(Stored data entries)
::::::::

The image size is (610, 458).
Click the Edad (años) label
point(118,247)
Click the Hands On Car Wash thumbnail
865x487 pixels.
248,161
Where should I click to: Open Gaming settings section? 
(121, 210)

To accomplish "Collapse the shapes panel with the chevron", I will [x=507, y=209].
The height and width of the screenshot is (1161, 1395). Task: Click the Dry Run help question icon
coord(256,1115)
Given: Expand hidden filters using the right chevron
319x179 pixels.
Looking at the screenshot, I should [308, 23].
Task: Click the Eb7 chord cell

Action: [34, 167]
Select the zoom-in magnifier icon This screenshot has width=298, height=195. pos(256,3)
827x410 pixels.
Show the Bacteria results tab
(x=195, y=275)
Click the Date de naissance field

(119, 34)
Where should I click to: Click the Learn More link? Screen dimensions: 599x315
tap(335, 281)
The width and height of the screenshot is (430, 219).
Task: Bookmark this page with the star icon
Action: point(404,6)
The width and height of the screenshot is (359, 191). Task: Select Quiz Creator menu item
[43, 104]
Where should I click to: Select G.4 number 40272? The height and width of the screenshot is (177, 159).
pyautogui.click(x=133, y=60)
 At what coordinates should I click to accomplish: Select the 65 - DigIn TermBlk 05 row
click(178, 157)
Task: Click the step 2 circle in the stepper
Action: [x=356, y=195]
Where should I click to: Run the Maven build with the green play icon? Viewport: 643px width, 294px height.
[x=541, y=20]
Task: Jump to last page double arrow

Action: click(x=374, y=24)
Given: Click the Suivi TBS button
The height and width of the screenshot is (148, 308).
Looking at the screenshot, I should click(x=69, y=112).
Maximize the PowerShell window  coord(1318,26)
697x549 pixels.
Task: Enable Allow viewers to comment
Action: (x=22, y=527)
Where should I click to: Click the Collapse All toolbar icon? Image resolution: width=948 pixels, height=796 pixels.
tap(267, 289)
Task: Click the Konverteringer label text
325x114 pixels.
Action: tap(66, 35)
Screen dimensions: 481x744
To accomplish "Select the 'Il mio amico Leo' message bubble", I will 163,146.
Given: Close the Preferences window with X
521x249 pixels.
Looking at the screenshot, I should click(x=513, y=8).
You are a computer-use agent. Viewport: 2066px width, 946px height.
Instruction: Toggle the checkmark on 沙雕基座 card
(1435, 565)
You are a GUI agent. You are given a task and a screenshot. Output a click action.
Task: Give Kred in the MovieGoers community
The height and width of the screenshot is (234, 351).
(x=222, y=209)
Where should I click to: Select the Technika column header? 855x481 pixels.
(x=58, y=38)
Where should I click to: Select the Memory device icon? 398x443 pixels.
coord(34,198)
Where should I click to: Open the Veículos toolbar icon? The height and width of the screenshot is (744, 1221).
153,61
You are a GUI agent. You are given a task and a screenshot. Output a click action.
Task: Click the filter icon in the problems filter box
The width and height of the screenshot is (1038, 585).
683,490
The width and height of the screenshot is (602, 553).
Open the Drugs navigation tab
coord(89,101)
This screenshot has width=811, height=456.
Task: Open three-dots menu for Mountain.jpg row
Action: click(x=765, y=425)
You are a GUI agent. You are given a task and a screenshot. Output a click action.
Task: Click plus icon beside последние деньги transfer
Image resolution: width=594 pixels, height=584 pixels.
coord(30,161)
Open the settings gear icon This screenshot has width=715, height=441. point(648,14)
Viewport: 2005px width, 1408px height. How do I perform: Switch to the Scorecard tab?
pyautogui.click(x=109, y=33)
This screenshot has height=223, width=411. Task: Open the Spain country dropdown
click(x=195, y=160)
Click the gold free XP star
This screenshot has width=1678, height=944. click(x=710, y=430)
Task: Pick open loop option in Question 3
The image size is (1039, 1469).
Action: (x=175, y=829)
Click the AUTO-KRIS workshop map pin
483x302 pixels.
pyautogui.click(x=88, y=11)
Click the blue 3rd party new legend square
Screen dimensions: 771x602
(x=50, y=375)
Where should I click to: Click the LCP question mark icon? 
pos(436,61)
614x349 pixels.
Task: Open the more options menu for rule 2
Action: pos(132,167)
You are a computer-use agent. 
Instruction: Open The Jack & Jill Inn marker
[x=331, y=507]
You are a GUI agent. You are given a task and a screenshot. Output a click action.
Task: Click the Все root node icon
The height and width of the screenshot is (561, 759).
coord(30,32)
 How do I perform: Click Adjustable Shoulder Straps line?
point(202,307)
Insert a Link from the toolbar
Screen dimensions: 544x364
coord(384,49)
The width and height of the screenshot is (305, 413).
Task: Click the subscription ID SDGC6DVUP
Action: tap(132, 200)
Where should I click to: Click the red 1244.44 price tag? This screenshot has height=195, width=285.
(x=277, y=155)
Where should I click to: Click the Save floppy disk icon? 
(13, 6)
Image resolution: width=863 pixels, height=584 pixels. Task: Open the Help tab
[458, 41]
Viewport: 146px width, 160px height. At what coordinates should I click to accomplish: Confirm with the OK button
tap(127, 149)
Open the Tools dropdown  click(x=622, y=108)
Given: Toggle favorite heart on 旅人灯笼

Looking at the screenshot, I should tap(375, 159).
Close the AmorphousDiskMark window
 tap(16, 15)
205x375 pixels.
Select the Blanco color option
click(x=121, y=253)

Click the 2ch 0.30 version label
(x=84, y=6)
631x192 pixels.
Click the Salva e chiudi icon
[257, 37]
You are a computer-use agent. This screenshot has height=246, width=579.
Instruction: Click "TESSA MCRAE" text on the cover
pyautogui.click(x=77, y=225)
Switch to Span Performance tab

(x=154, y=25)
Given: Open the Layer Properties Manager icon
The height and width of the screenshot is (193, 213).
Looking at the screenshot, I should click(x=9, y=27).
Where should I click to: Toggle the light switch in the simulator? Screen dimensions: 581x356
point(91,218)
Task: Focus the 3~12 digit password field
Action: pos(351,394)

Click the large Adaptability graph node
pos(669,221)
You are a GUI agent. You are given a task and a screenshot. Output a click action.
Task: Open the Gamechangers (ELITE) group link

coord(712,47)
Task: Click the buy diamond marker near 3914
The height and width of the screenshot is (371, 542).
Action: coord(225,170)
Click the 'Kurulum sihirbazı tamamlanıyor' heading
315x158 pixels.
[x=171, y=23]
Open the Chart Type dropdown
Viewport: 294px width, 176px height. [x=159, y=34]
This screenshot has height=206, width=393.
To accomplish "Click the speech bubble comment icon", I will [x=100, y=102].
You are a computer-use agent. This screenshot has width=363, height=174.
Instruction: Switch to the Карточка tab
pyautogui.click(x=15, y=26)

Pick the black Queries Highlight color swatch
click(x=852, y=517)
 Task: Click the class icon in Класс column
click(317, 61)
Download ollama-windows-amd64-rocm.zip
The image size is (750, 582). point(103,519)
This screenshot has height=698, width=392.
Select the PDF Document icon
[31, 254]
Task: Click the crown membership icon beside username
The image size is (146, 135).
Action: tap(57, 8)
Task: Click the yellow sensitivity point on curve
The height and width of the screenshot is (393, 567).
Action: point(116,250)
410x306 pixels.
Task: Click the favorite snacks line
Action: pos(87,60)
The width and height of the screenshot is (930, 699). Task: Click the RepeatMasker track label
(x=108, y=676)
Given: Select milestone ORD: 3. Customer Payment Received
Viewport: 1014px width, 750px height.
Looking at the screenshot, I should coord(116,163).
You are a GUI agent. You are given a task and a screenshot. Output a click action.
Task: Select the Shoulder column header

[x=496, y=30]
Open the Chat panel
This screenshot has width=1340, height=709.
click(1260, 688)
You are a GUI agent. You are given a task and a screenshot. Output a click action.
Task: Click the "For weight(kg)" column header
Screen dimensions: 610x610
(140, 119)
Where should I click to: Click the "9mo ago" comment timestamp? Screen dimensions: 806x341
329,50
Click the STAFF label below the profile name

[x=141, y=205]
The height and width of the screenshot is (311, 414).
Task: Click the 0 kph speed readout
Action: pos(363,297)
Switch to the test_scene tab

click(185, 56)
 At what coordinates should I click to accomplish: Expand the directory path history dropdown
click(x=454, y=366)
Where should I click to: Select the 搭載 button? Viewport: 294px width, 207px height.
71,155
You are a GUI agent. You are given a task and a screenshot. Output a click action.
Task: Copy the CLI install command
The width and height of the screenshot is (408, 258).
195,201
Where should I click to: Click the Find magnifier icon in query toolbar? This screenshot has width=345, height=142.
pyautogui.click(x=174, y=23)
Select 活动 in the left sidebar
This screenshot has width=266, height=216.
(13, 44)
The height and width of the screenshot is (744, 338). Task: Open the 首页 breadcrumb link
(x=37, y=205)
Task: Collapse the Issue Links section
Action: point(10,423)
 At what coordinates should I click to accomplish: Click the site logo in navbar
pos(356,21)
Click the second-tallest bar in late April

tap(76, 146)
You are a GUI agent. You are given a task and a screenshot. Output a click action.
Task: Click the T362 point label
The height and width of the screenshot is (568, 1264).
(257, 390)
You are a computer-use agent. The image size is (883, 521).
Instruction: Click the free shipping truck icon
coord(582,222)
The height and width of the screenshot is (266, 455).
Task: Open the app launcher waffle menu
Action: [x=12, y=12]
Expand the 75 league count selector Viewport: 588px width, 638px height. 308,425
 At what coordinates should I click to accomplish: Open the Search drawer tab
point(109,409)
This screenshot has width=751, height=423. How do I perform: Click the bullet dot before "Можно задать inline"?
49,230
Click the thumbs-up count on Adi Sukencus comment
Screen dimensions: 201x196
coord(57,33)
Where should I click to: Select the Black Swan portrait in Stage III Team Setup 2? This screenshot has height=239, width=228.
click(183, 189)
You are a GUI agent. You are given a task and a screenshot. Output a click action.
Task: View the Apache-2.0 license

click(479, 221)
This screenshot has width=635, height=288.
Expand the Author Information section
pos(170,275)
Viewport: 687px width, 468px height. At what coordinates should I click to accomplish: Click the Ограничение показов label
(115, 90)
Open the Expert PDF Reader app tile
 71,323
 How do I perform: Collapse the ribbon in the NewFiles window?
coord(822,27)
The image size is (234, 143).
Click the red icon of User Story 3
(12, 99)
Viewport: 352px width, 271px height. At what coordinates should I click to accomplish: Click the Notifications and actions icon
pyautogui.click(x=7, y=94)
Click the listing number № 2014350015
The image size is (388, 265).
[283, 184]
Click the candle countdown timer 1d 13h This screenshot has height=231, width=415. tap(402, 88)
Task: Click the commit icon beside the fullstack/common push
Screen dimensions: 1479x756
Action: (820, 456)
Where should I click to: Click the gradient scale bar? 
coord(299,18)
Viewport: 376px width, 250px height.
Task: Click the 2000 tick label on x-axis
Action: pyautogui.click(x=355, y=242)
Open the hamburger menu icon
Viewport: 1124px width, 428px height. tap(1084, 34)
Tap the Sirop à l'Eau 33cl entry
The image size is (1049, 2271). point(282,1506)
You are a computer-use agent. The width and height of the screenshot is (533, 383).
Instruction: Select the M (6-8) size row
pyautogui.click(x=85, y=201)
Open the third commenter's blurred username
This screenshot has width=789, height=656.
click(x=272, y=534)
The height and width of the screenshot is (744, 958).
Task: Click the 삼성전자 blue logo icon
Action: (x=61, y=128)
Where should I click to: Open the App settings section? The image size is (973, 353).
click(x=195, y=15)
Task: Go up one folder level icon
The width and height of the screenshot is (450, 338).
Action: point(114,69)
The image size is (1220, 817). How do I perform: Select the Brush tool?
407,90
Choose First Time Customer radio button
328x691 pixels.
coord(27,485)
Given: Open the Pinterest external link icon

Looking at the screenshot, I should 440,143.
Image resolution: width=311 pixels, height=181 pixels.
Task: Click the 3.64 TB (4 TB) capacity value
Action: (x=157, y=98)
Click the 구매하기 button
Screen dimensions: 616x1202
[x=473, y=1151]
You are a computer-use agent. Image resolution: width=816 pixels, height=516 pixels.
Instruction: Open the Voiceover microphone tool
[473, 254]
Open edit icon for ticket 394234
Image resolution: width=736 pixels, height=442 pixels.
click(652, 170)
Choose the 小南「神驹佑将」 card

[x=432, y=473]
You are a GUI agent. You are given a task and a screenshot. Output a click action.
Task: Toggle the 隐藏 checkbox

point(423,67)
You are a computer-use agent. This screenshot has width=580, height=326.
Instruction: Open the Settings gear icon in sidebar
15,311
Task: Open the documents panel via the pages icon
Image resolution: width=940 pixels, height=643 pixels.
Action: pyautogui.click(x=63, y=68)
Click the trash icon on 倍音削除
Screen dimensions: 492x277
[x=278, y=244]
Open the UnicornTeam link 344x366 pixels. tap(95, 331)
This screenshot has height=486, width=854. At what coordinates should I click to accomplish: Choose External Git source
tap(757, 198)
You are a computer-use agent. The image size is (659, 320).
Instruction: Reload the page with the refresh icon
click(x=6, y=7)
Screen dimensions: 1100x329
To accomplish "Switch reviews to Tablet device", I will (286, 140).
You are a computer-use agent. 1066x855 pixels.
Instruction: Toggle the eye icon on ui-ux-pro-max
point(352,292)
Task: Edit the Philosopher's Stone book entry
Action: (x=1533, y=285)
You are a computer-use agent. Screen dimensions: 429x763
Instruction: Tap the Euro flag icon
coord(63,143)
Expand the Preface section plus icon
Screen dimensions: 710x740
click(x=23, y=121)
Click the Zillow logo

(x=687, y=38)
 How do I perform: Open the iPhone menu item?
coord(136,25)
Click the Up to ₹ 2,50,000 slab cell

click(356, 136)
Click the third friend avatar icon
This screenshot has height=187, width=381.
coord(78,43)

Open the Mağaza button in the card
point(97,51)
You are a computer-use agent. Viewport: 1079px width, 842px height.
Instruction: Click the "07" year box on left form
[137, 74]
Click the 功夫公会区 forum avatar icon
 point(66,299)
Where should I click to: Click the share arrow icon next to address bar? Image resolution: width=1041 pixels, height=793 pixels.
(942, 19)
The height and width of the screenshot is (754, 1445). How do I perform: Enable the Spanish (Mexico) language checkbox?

::::::::

Your objective - Repeat every line of the data word for word until you have repeated the line that contains "Given: Expand hidden", which is the last one to include.

Your response -
The image size is (610, 458).
Click the Edad (años) label
point(118,247)
Click the Hands On Car Wash thumbnail
865x487 pixels.
248,161
Where should I click to: Open Gaming settings section? 
(121, 210)

To accomplish "Collapse the shapes panel with the chevron", I will [x=507, y=209].
The height and width of the screenshot is (1161, 1395). Task: Click the Dry Run help question icon
coord(256,1115)
Given: Expand hidden filters using the right chevron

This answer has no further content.